How We Score MCP Servers — And Why We Rebuilt It From Scratch

When we launched MCPpedia, we made the same mistake every catalog makes: we ranked servers by popularity.

Star count. Download numbers. Recent commit activity. Combine those into a number, sort descending, call it a score. It seemed reasonable.

It was wrong in every interesting way.

A server with 8,000 stars and a critical CVE isn't a good server. It's a popular risk.

The more we dug into the ecosystem, the more we realized that popularity was actively misleading developers. High-star servers were getting installed by thousands of developers who had no idea about the SQL injection vulnerability in version 1.x, or the abandoned npm package that was still live on the registry, or the tool schema so bloated it burned 4,000 tokens before a single function call.

So we rebuilt the scoring engine from the ground up.

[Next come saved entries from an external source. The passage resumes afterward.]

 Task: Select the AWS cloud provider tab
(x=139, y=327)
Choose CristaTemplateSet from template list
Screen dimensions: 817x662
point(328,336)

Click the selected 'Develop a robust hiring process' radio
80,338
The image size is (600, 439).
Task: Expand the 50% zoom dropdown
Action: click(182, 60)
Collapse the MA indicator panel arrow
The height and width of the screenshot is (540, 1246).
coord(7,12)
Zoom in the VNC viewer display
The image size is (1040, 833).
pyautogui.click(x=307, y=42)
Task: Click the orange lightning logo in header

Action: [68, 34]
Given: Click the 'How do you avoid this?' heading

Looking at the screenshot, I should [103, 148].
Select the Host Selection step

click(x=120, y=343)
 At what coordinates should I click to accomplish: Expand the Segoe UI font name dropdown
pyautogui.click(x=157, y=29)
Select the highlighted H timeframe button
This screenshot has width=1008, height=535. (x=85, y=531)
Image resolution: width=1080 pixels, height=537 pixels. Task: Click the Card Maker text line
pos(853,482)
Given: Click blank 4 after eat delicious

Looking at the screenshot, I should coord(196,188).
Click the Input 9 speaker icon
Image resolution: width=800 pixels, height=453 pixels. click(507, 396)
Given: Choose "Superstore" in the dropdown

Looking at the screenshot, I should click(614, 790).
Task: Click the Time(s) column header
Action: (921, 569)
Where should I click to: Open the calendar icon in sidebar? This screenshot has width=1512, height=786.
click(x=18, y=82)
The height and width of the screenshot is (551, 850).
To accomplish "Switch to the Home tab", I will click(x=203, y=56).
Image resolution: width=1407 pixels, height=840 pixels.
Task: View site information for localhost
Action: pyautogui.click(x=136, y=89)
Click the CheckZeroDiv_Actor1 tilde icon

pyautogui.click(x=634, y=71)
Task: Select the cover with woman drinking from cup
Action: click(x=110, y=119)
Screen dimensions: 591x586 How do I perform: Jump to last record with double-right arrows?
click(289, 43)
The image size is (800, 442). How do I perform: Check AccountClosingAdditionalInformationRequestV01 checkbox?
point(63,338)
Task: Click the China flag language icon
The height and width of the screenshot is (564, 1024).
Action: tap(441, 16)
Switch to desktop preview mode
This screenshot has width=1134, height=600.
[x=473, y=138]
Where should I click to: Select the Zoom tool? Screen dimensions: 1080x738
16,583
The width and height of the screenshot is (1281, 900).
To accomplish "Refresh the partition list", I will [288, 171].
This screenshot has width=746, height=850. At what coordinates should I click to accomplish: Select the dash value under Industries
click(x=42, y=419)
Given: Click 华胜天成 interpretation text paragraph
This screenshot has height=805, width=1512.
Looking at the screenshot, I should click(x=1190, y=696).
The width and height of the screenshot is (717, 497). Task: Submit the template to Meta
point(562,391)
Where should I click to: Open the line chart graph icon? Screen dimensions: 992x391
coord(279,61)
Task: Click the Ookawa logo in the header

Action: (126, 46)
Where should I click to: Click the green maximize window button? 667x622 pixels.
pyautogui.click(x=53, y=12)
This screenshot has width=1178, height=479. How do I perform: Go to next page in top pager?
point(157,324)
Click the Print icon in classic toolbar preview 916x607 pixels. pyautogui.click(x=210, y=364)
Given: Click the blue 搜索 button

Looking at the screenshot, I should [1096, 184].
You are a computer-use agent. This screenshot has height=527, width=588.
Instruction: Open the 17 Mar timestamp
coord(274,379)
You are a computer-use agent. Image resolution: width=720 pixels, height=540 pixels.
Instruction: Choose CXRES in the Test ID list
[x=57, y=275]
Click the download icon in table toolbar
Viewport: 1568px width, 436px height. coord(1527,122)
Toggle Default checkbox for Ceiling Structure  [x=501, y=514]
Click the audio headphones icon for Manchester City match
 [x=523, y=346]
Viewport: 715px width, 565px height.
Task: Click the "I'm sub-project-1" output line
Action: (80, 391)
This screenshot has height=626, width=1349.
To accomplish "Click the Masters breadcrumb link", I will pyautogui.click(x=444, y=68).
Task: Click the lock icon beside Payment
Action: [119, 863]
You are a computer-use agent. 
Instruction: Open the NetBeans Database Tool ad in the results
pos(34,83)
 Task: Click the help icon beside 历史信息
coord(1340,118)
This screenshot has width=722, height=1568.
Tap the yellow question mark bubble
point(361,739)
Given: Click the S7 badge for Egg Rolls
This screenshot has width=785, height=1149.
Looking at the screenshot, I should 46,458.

Here's what we learned.

What we started with

Version 1 of the MCPpedia score had four inputs:

40%

GitHub Stars

30%

Commit Recency

20%

Download Volume

10%

README Exists

This produced numbers that felt credible. Servers from major companies scored high. Weekend projects scored low. Everything made intuitive sense.

The problem: it was measuring marketing, not quality.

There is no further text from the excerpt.